10.15.4 Tuning Trace Purging

By default, each new trace overwrites the previous trace. Thus, if a statement contains substatements (such as invoking stored procedures, stored functions, or triggers), the topmost statement and substatements each generate one trace, but at the end of execution, the trace for only the last substatement is visible.

A user who wants to see the trace of a different substatement can enable or disable tracing for the desired substatement, but this requires editing the routine code, which may not always be possible. Another solution is to tune trace purging. This is done by setting the optimizer_trace_offset and optimizer_trace_limit system variables, like this:

SET optimizer_trace_offset=offset, optimizer_trace_limit=limit;

offset is a signed integer (default -1); limit is a positive integer (default 1). Such a SET statement has the following effects:

  • All traces previously stored are cleared from memory.

  • A subsequent SELECT from the OPTIMIZER_TRACE table returns the first limit traces of the offset oldest stored traces (if offset >= 0), or the first limit traces of the -offset newest stored traces (if offset < 0).

Examples:

  • SET optimizer_trace_offset=-1, optimizer_trace_limit=1: The most recent trace is shown (the default).

  • SET optimizer_trace_offset=-2, optimizer_trace_limit=1: The next-to-last trace is shown.

  • SET optimizer_trace_offset=-5, optimizer_trace_limit=5: The last five traces are shown.

Negative values for offset can thus prove useful when the substatements of interest are the last few in a stored routine.
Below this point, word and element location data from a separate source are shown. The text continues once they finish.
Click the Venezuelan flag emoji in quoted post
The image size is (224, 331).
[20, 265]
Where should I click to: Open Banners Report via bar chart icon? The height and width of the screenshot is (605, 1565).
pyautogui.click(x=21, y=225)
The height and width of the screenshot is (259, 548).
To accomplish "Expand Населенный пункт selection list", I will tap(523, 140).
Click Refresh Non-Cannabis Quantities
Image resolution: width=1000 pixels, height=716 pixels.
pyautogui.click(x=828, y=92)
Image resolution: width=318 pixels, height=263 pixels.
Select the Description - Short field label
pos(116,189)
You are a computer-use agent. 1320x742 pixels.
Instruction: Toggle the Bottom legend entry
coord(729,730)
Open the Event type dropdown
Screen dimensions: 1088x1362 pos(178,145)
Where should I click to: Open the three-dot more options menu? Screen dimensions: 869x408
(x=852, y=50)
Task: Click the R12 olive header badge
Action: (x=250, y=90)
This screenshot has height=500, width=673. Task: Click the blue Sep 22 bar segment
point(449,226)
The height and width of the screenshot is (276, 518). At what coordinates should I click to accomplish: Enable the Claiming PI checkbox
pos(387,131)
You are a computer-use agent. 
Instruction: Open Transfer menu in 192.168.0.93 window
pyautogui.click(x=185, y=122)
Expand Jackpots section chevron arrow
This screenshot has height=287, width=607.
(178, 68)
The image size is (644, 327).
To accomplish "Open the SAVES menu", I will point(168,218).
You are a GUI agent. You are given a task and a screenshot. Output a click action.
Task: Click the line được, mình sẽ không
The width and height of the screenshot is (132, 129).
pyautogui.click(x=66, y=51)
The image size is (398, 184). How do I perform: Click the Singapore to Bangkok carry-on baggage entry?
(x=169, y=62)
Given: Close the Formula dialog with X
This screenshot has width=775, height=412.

For example:

SET optimizer_trace_offset=-5, optimizer_trace_limit=5;

CALL stored_routine(); # more than 5 substatements in this routine

SELECT * FROM information_schema.OPTIMIZER_TRACE; # see only the last 5 traces

A positive offset can be useful when one knows that the interesting substatements are the first few in a stored routine.

The more accurately these two variables are set, the less memory is used. For example, SET optimizer_trace_offset=0, optimizer_trace_limit=5 requires sufficient memory to store five traces, so if only the three first are needed, is is better to use SET optimizer_trace_offset=0, optimizer_trace_limit=3, since tracing stops after limit traces. A stored routine may have a loop which executes many substatements and thus generates many traces, which can use a lot of memory; in such cases, choosing appropriate values for offset and limit can restrict tracing to, for example, a single iteration of the loop. This also decreases the impact of tracing on execution speed.

If offset is greater than or equal to 0, only limit traces are kept in memory. If offset is less than 0, that is not true: instead, -offset traces are kept in memory. Even if limit is smaller than -offset, excluding the last statement, the last statement must still be traced because it will be within the limit after executing one more statement. Since an offset less than 0 is counted from the end, the window moves as more statements execute.

Using optimizer_trace_offset and optimizer_trace_limit, which are restrictions at the trace producer level, provide better (greater) speed and (less) memory usage than setting offsets or limits at the trace consumer (SQL) level with SELECT * FROM OPTIMIZER_TRACE LIMIT limit OFFSET offset, which saves almost nothing.